I think the same lesson can be applied to credit default swaps. Instead of asking the obvious, complex, and obscuring question, "What value DO they have?", one should ask the elegant and simple question, "What value COULD they have?" Even a cursory examination would seem to indicate that the answer is either zero or less-than-zero. This comes from the interaction between debts and fees. In practice the greater the debt serviced (again concocted as if it had value), the greater the fee that would accrue in real terms to servicers. (Again this debt is curiously cast as an asset, often in ways that were supported by nothing other than increasing ostensible future returns that assumed unlimited resources and continuing ability to pay. One would have hoped that the dot.com bubble would have laid to rest the notion of hyped future returns as a good basis to assign value. )
Now we go to the 70 trillion dollar credit default swap market of last year. If only 1 to 2 percent "service fee" were charged in these transactions (which are based on illusory assets), we're talking nearly three-quarters to one-and-a-half trillion dollars in real term fees being siphoned off (i.e. hijacked from) the global economy for no productive, but merely parasitic, purpose. If these fees are attached to phony assets, as I have propounded, than that means a net loss of, say, a trillion dollars of capital taken right out of the system. No wonder we have a liquidity crisis.

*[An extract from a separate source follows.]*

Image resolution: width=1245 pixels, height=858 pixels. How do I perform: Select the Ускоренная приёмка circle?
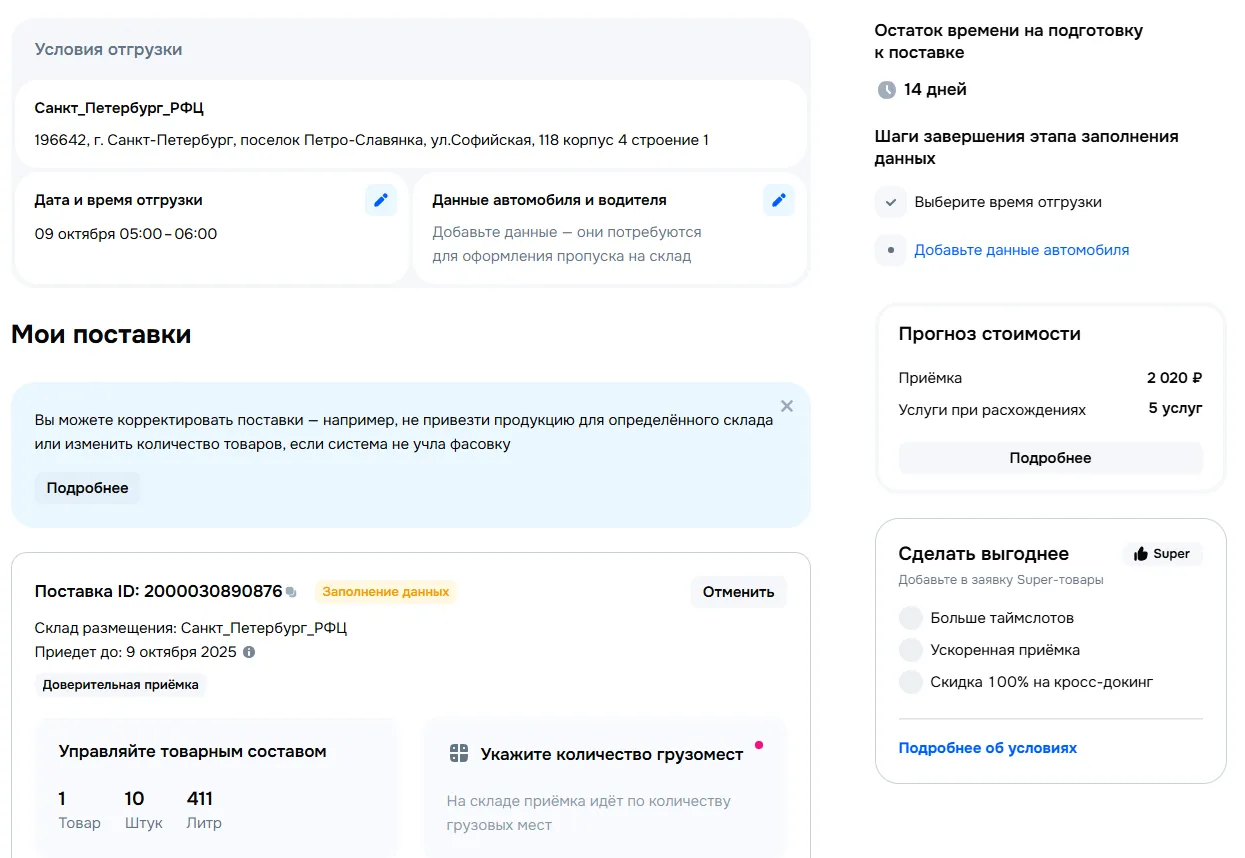(910, 650)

Here is how the scam seems to work. Insure credit default with inadequate capital, assuming the market will always go up. I've heard actual figures quoted in articles I've read that fly-by-night operations were insuring billions of dollars of debt in major banks with only millions of dollars of collateral. So we're talking a tenth of a percent reserve, not ten percent, and the more exotic instruments apparently had no reserve or used the reserve to leverage other risky investments. As the market goes up, everybody's happy. Everybody appears to be making a killing, much like a pyramid scheme... as long as you can get the next person to pay. So now someone defaults in real terms, make that several million people. There aren't anything but IOUs in the system that have been treated as assets and capital. There is no money.

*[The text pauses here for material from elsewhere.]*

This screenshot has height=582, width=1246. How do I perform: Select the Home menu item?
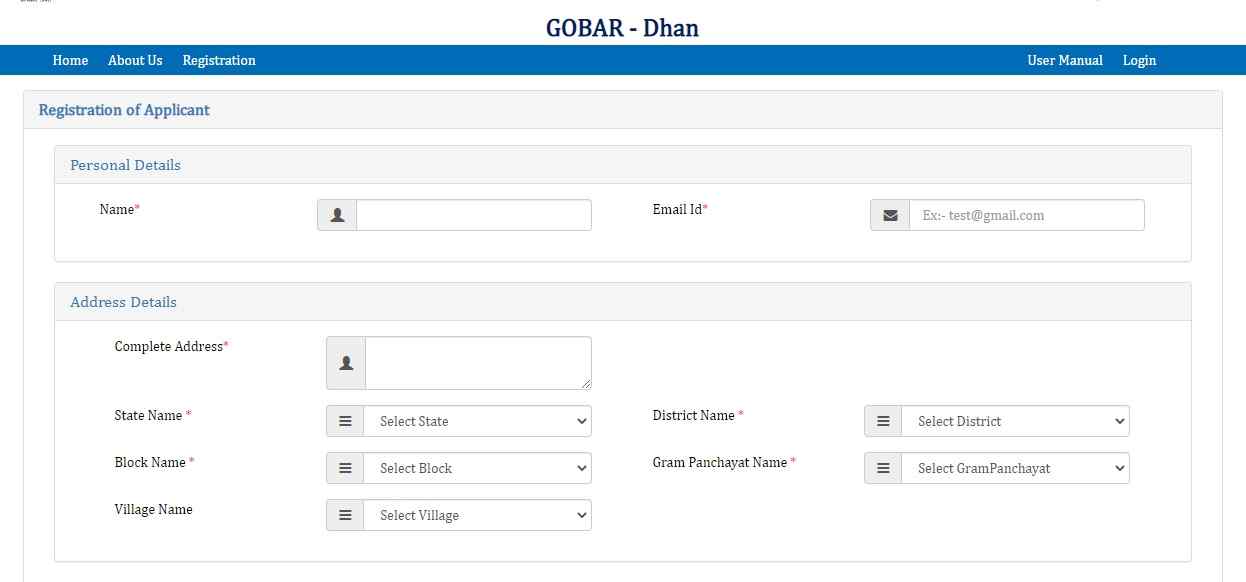coord(69,60)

This is why I say that toxic assets may be toxic, but they are not assets, and that they have zero value and likely actually less-than-zero value. If I have insured against loss with only a tenth-of-a-percent reserve, and yet I am charging a percent or two per year for my services, I'm actually charging ten times more than I can actually pay out in case of a default. I guarantee you that those fees were not going into the reserve but into the pockets of the servicers.
This recent Paulson posturing is nothing more than an attempt to cover up the scam through January, 2009, allowing Bush to duck out, temporarily saving his banking pals, and saving his own skin until he leaves in five months. It follows a CEO pattern that has been going on since Reagan's deregulatory days. We saw it in Enron. Don't get left holding the bag. Let it blow up on someone else's watch. This time it may not work. Five months is seeming awfully long in the present environment. One thing of which I am convinced, we have just been ripped off trillions of dollars and 700 billion of even real money won't fix the problem (never mind that the this 700 million is simply more debt added to the global system on America's behalf).
As "Devilstower" commented in an excellent diary post on Kos, "Is it altogether
a good idea to run up debts exceeding all assets it's even possible to own?"